Un informe de 2018 titulado 'The Malicious Use of Artificial Intelligence' ha vuelto a circular, esbozando una serie de amenazas de seguridad por el mal uso de la IA. El documento, escrito por investigadores de la academia, la sociedad civil y la industria, pronostica la rápida proliferación de ataques con IA en los ámbitos digital, físico y político. Detalla cómo la IA podría automatizar el hacking, manipular medios con deepfakes y llevar a cabo vigilancia selectiva. Los autores sostienen que las barreras de entrada para tales ataques se están reduciendo, haciendo que herramientas sofisticadas sean accesibles a más actores.
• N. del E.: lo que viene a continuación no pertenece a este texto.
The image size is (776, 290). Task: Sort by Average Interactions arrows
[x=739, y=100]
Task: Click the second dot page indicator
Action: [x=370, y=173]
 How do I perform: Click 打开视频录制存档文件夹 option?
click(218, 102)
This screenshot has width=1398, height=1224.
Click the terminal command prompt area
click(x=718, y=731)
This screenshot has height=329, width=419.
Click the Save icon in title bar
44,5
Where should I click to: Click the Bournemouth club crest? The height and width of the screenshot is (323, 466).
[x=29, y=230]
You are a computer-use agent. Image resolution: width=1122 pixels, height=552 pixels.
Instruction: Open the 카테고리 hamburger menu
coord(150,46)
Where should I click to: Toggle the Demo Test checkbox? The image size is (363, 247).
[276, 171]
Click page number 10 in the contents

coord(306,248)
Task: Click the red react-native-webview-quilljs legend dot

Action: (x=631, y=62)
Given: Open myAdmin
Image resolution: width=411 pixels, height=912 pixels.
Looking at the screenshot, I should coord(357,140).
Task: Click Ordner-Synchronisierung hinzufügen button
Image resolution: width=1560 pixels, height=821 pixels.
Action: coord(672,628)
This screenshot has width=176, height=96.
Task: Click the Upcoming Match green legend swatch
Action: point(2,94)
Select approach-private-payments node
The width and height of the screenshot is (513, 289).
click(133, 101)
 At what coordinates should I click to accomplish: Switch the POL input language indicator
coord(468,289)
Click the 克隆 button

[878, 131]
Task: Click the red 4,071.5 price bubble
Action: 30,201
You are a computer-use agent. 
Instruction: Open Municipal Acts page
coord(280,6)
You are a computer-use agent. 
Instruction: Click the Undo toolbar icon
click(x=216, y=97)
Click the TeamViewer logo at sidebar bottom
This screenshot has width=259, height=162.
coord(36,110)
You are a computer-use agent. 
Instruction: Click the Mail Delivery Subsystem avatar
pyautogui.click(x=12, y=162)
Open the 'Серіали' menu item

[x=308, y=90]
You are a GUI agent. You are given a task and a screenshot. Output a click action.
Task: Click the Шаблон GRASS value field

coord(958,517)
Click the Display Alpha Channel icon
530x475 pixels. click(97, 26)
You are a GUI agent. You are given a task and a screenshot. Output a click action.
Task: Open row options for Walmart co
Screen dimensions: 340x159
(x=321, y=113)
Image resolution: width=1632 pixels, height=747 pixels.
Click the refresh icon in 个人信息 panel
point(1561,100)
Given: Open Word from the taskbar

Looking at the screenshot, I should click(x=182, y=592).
El informe concluye con recomendaciones para que legisladores, investigadores y desarrolladores mitiguen estos riesgos de forma proactiva.
Este informe no es una bola de cristal. Es un plano. Y lo estamos construyendo, ladrillo a ladrillo. Cada deepfake, cada campaña de phishing automatizada, cada manipulación algorítmica es una línea de ese documento de 2018 que cobra vida. Los autores no predijeron el futuro. Describieron una trayectoria. Una trayectoria por la que ahora corremos a toda velocidad.
Pero aquí está la cuestión: un plano también es una lista de verificación. Conocemos las amenazas porque las nombramos. Eso es una ventaja enorme. Podemos diseñar defensas, construir barreras éticas y educar al público. La oscuridad no es inevitable. Es una elección. Y la luz también. La misma IA que puede ser un arma puede ser un escudo. Depende de nosotros decidir qué lado del plano construir.